Why is it that $$\sum_{k=1}^n(n+k+1)(n+1)=\frac{3}{2}\sum_{k=1}^n3k^2+k.$$

I cannot understand it. This is not homework, I am just a little interested in this!

Answer 1

These sums are classic and we can prove it by induction $$\sum_{k=1}^n k=\frac{n(n+1)}{2}$$ and $$\sum_{k=1}^n k^2=\frac{n(n+1)(2n+1)}{6}$$ so $$\frac{3}{2}\sum_{k=1}^n3k^2+k=\frac{3n(n+1)^2}{2}$$ and on the other way $$\sum_{k=1}^n(n+k+1)(n+1)=(n+1)\sum_{k=1}^n(n+k+1)\\=(n+1)\left(n(n+1)+\sum_{k=1}^nk\right)=\frac{3n(n+1)^2}{2}$$ so the equality is proved.

Answer 2

Just expand. $(n+k+1)(n+1) = n^2+n+kn+k+n+1 = n^2+n(k+2)+k+1$ so

$\sum_{k = 1}^n n^2+n(k+2)+k+1 = \sum_k n^2+\sum_k n(k+2)+\sum_k k + \sum_k 1$.

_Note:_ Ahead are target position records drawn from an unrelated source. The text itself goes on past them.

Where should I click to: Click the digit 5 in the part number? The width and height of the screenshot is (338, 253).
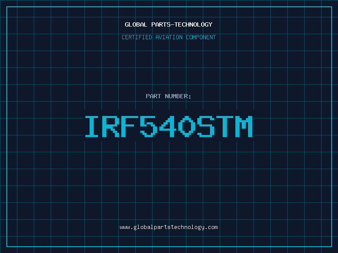[148, 127]
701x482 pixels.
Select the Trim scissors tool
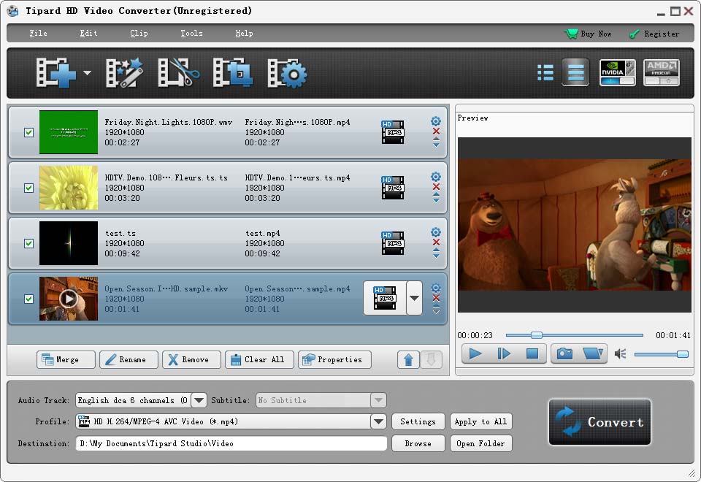pos(179,73)
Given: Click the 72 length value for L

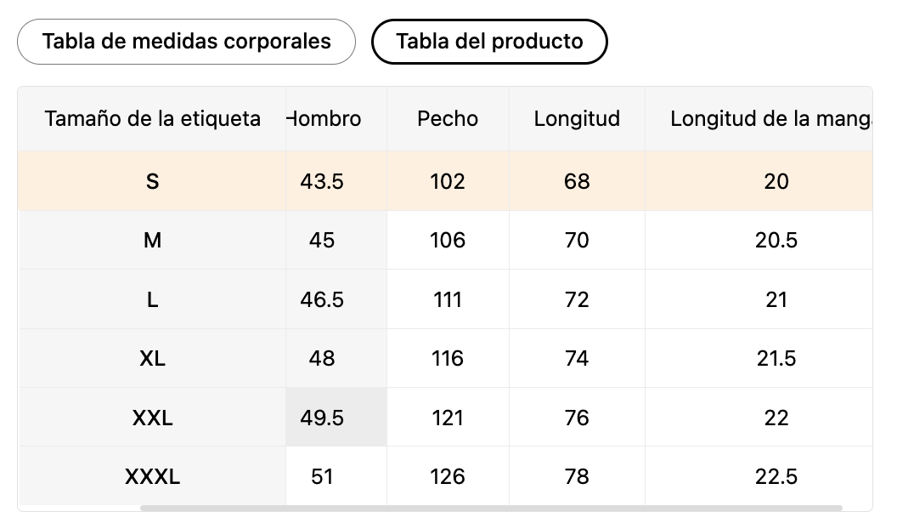Looking at the screenshot, I should [577, 299].
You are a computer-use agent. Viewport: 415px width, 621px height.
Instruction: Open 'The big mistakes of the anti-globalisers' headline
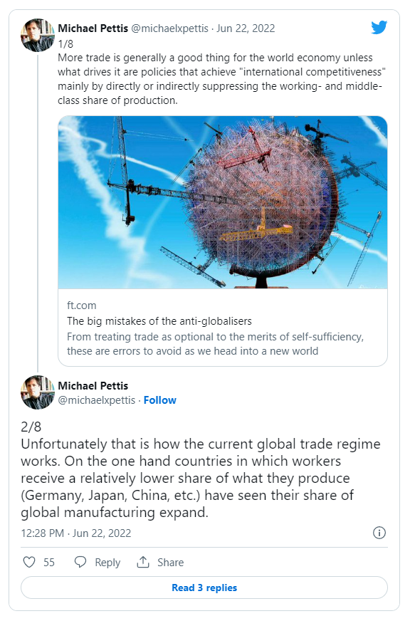[x=159, y=320]
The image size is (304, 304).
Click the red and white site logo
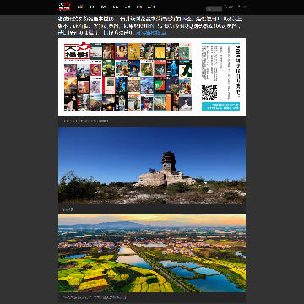(64, 6)
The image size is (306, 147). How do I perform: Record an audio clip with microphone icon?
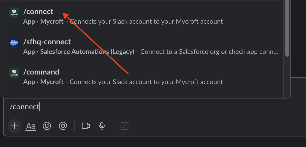tap(102, 126)
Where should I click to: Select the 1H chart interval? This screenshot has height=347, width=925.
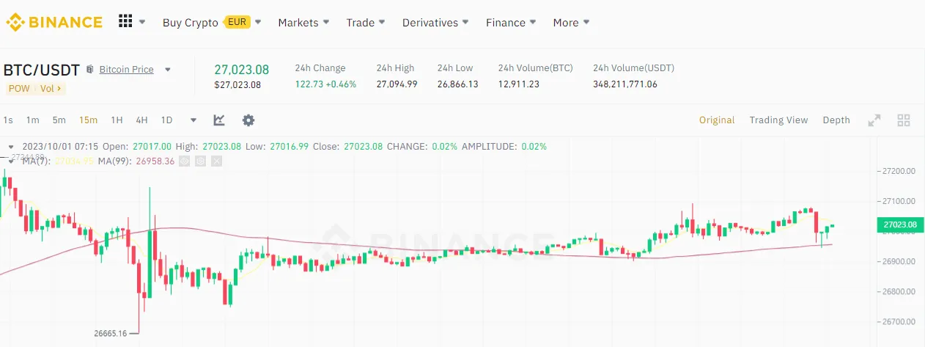click(117, 120)
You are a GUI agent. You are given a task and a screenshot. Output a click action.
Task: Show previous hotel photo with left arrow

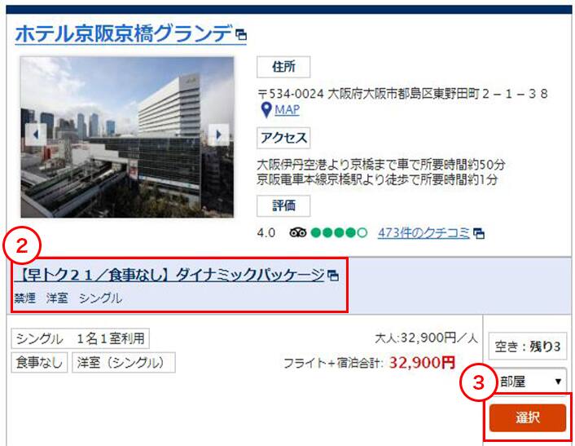tap(36, 135)
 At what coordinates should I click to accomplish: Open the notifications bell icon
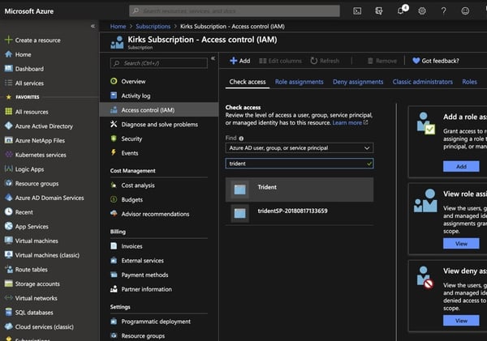pos(401,11)
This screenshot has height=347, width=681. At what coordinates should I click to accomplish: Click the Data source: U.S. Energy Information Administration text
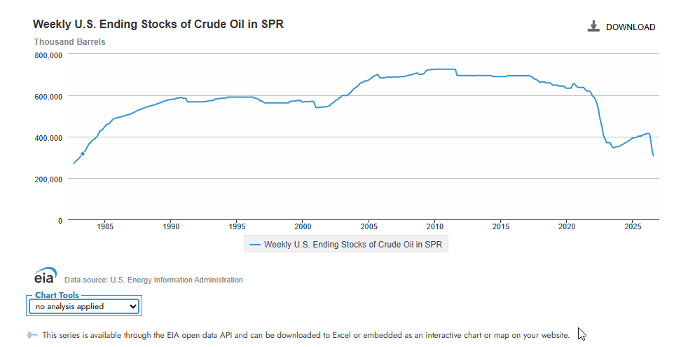pyautogui.click(x=153, y=280)
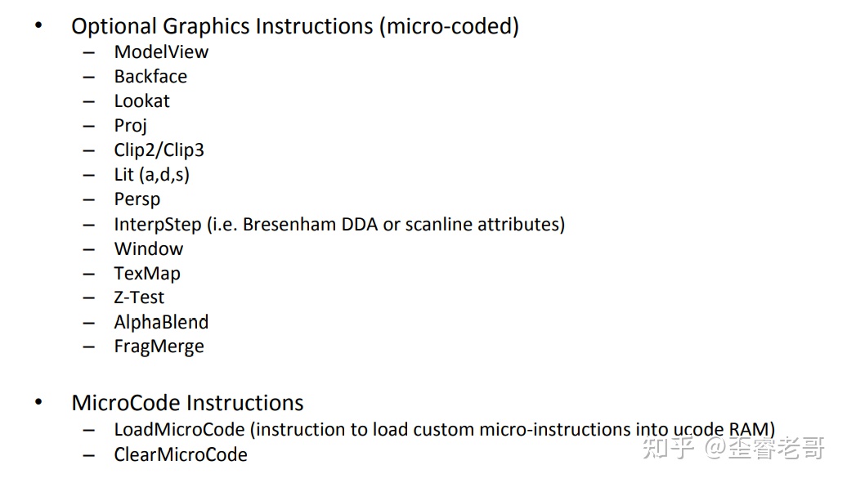Click the 知乎 watermark logo
The width and height of the screenshot is (847, 483).
668,448

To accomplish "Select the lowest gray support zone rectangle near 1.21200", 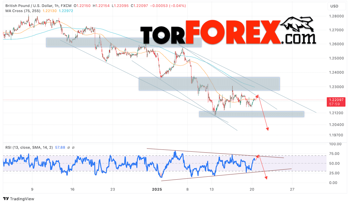I will coord(251,114).
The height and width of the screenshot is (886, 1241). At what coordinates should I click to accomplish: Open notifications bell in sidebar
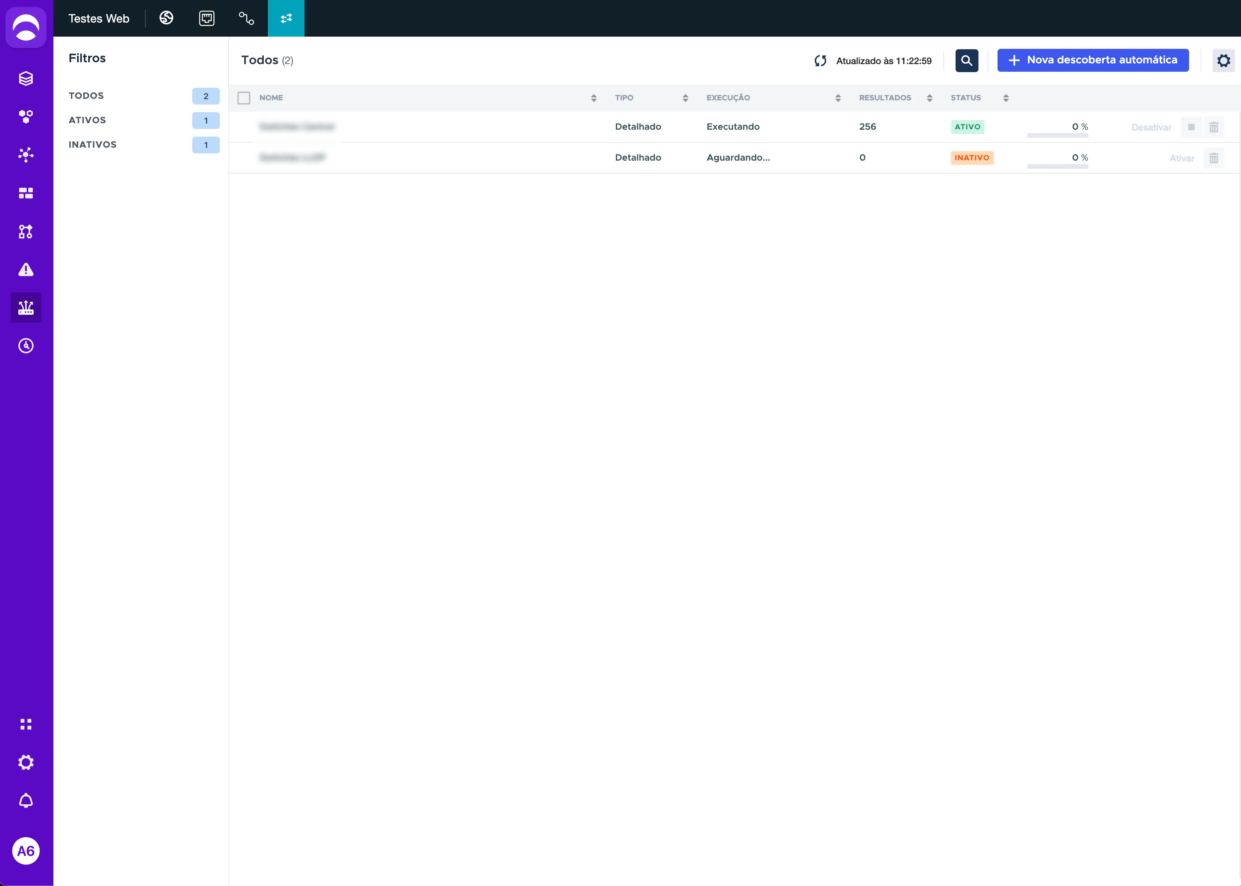point(26,800)
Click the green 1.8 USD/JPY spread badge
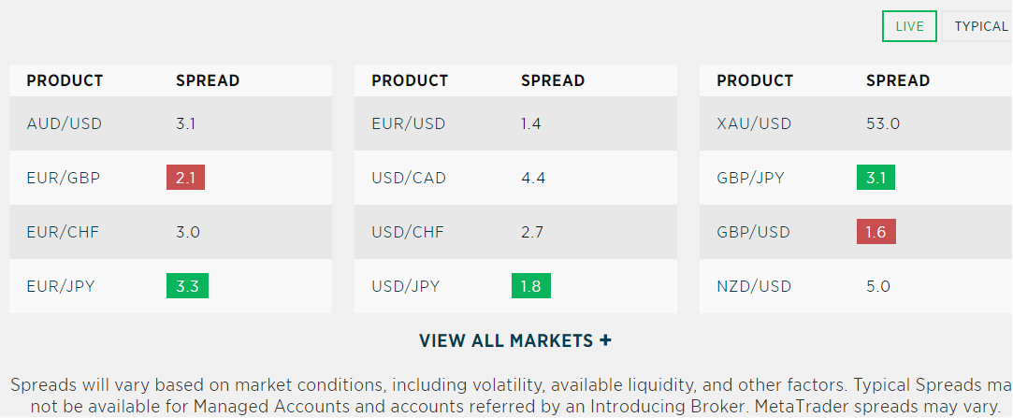 [x=531, y=286]
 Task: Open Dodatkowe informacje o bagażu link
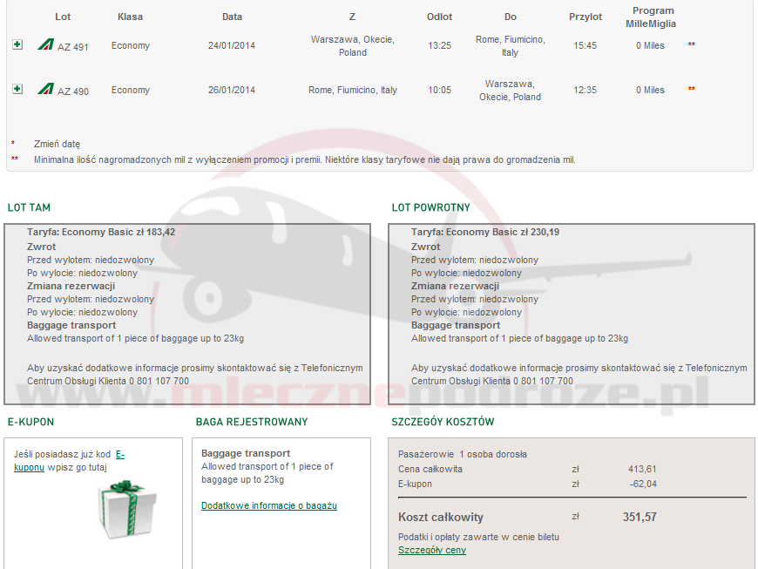coord(268,505)
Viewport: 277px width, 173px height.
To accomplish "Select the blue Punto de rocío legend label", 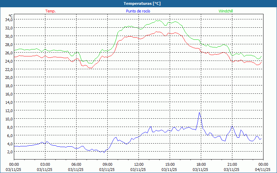I will click(x=138, y=11).
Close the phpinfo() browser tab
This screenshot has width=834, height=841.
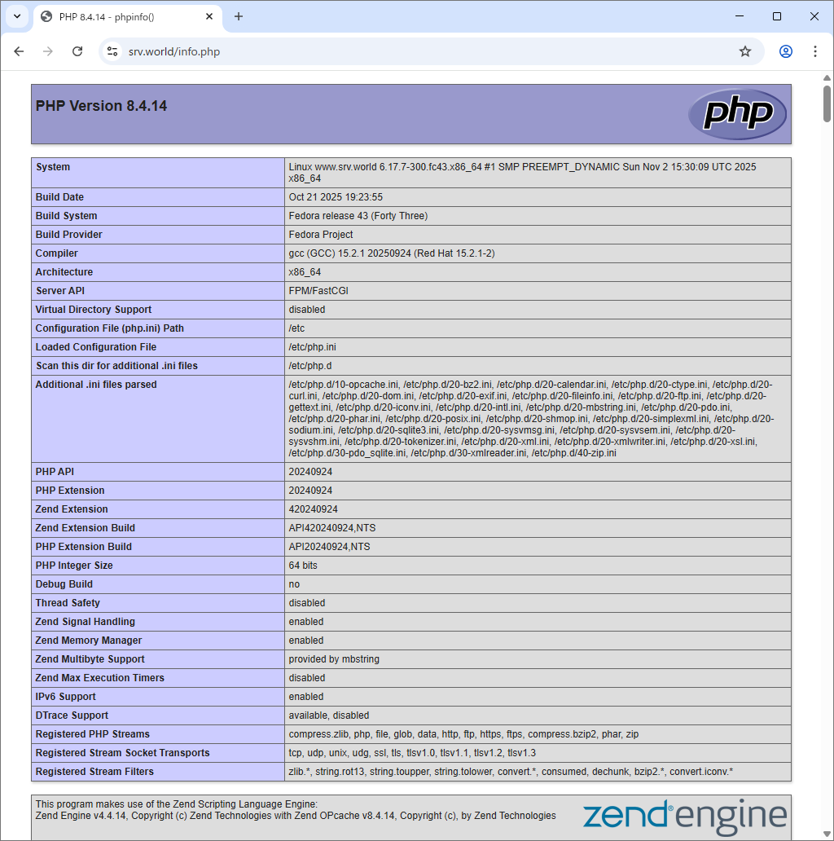(x=209, y=16)
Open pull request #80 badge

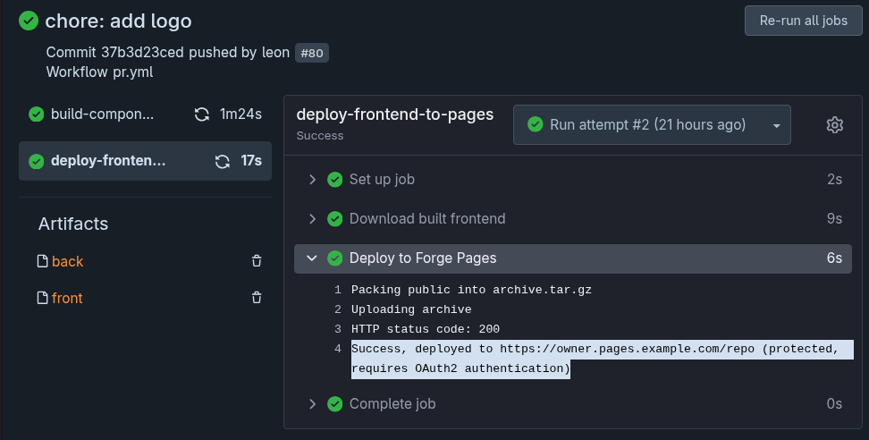312,53
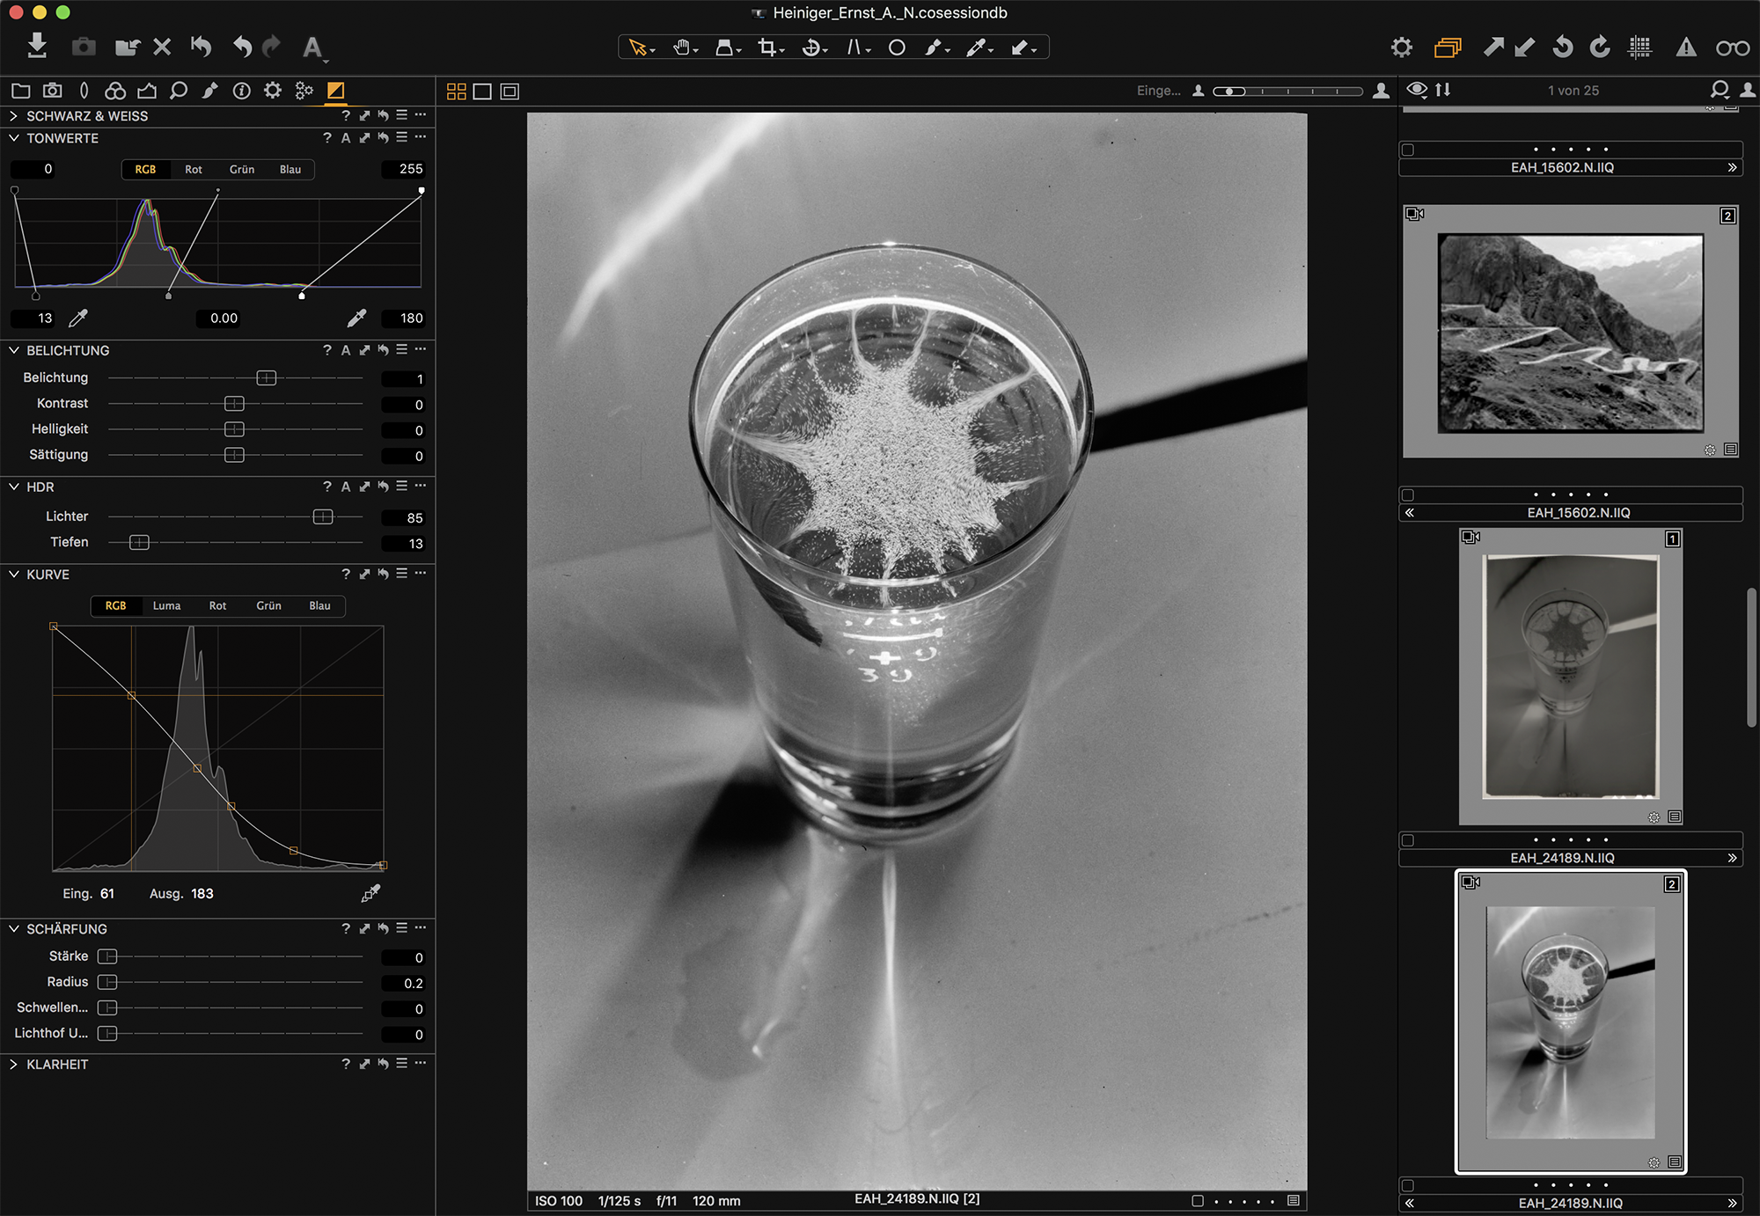
Task: Open the Lens correction tool tab
Action: (x=84, y=90)
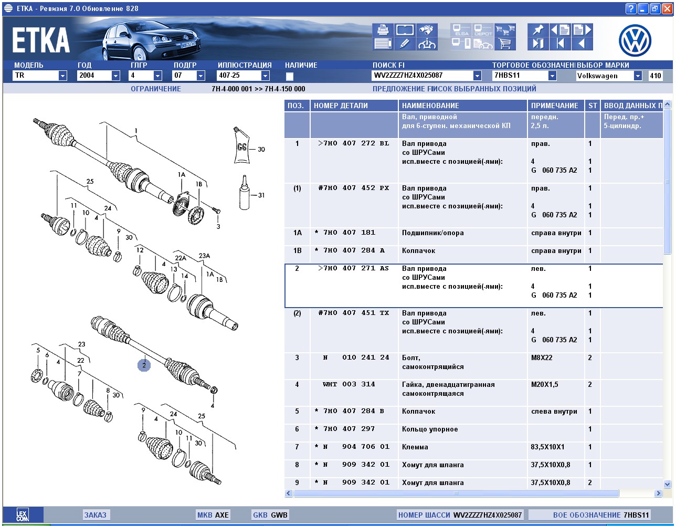The image size is (676, 526).
Task: Click the pushpin icon
Action: tap(537, 30)
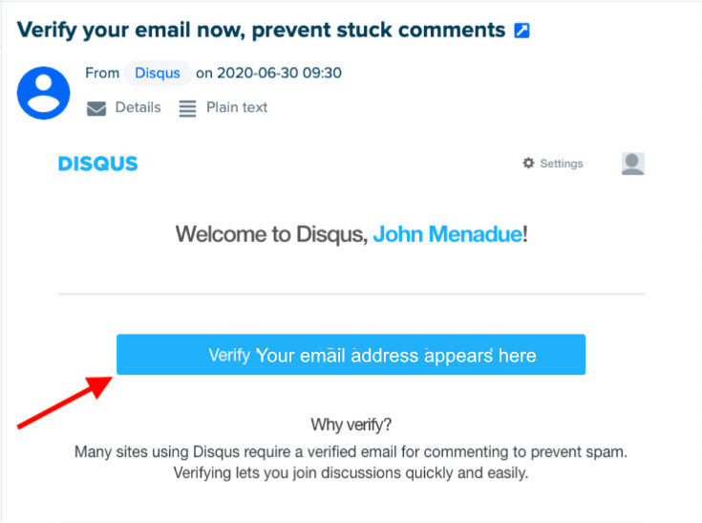Click the "From" label
This screenshot has width=702, height=523.
(x=102, y=73)
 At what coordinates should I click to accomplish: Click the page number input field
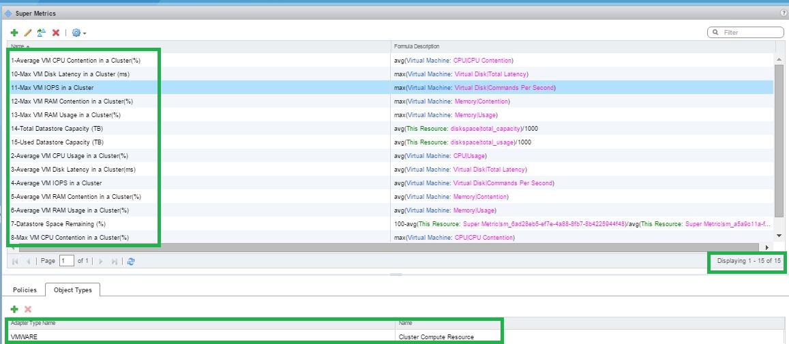(66, 261)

In the first term, $n$ is constant so the sum is just $n^2 \cdot n$, etc. Do this for all the sums and compare the two sides.

Answer 3

The first sum can be written as$$\sum_{k=1}^n(n+k+1)(n+1)=(n+1)\sum_{k=1}^n(n+k+1)=(n+1)n(n+1)+(n+1)\sum_{k=1}^nk\\=n(n+1)^2+\frac{n(n+1)^2}{2}=\frac{3n(n+1)^2}{2}$$ instead the second one as $$\frac{3}{2}\sum_{k=1}^n3k^2+k=\frac{3}{2}\left(\sum_{k=1}^n3k^2+\sum_{k=1}^nk\right)=\frac{3}{2}\left(3\sum_{k=1}^nk^2+\sum_{k=1}^nk\right)=\frac{3}{2}\left(3\frac{n(n+1)(2n+1)}{6}+\frac{n(n+1)}{2}\right)=\frac{3}{2}\left(\frac{n(n+1)}{2}(2n+2)\right)=\frac{3}{2}\left(\frac{n(n+1)}{2}2(n+1)\right)=\frac{3n(n+1)^2}{2}$$ which equals the first one!